В вертолете уже сидел один пассажир, трясшийся мелкой дрожью. Я не сразу узнал в нем это страшилище Афанасия, слишком непривычно он был одет — в черный костюм-тройку, в белую рубашку с цветастым галстуком, в новенькие лаковые штиблеты. При его нечесаной шевелюре и торчавшей клочьями бороде, вся эта амуниция шла ему, как козлу подрясник. От него исходил смешанный запах пота, дешевого портвейна и модного французского одеколона. Было видно, что в новом прикиде он чувствует себя крайне неловко.
— Товариш совэтник, — обратился он к вошедшему в вертолет Паламеду-Заде, — може, я хочь гаслстух сыму — давить, зараза, як удаука.
— Терпи, — отозвался тот. — Видишь — все терпим.
— Уси... — проворчал Афанасий. — Дык я ж — нэ уси... Сыму ее, змеину, а товариш совэтник? А там, коды надо — нехай ее, повешу, пущай давить.
— Ладно, снимай, — отмахнулся тот, — но помни только, гляди у меня.
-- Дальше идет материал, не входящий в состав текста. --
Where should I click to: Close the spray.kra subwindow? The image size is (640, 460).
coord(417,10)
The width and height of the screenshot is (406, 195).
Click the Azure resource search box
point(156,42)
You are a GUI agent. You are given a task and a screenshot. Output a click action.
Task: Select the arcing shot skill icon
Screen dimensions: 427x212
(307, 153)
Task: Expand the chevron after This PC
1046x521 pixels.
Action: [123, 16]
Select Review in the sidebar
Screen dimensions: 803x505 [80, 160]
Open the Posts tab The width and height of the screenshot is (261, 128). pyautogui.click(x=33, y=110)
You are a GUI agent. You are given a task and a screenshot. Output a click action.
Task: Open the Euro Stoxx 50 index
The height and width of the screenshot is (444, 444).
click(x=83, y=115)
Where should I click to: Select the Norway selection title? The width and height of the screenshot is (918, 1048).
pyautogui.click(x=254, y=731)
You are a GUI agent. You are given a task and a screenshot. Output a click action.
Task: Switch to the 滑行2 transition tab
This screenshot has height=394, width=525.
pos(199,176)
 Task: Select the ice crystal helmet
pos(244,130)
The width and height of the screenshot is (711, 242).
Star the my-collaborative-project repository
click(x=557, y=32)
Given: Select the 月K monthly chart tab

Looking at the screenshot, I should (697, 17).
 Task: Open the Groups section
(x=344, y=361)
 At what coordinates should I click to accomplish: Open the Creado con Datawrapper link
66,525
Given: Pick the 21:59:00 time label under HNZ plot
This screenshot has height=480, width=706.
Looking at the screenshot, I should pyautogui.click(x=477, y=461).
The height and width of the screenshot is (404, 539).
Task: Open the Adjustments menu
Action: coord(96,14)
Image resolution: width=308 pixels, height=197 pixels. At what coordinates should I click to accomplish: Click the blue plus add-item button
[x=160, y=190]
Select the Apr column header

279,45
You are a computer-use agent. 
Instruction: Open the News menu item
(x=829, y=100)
— А щё тут бачить, — сказал Афанасий, с облегчением снимая с могучей шеи галстук и аккуратно вешая его на спинку своего сидения. — Мы ее, змеину, от так вот, нэжно... — И, видя благодушие советника, снова начал канючить: — Товариш совэтник, а може, я — своим як-ныбудь ходом? Дюже я эту вертушку боюсь...
— Своим ходом — это как? — с улыбкой поинтересовался Паламед-Заде. — На помеле, что ли?
— На яким таким помеле? — не понял шутки Афанасий. — Можно ж и на городским транспорти... А нет — дык сами як-ныбудь злэтаем...
— Ну-ну, будет он мне тут причитать, — уже строже сказал советник. И дал команду: — Поехали.
Все пять вертолетов разом оторвались от крыши и устремились в быстро темнеющее небо. «Акулы» взяли нас в четырехугольник, и наши пять машин двинулись курсом на близлежащий лесок. Сотни окон Центра и идущие от него вереницы фонарей разбрызгивали свет на всю округу. В эту минуту Советник сказал в микрофон:
— Можно отключать...
Наверно, так должно было бы выглядеть светопреставление. Сначала по цепочке один за другим стали гаснуть фонари, а затем и Центр вместе с маршальским флигелем рухнул в кромешную тьму. И теперь уже был он или только пригрезился — иди гадай. И было ли в самом деле все, что произошло с нами там? Эта тьма все поглотила.
— Финита! — весело сказал Паламед-Заде и обернулся к нам: — Кстати, по пути возможны некоторые внештатные ситуации; в этой связи прошу сохранять самообладание — все держится под контролем.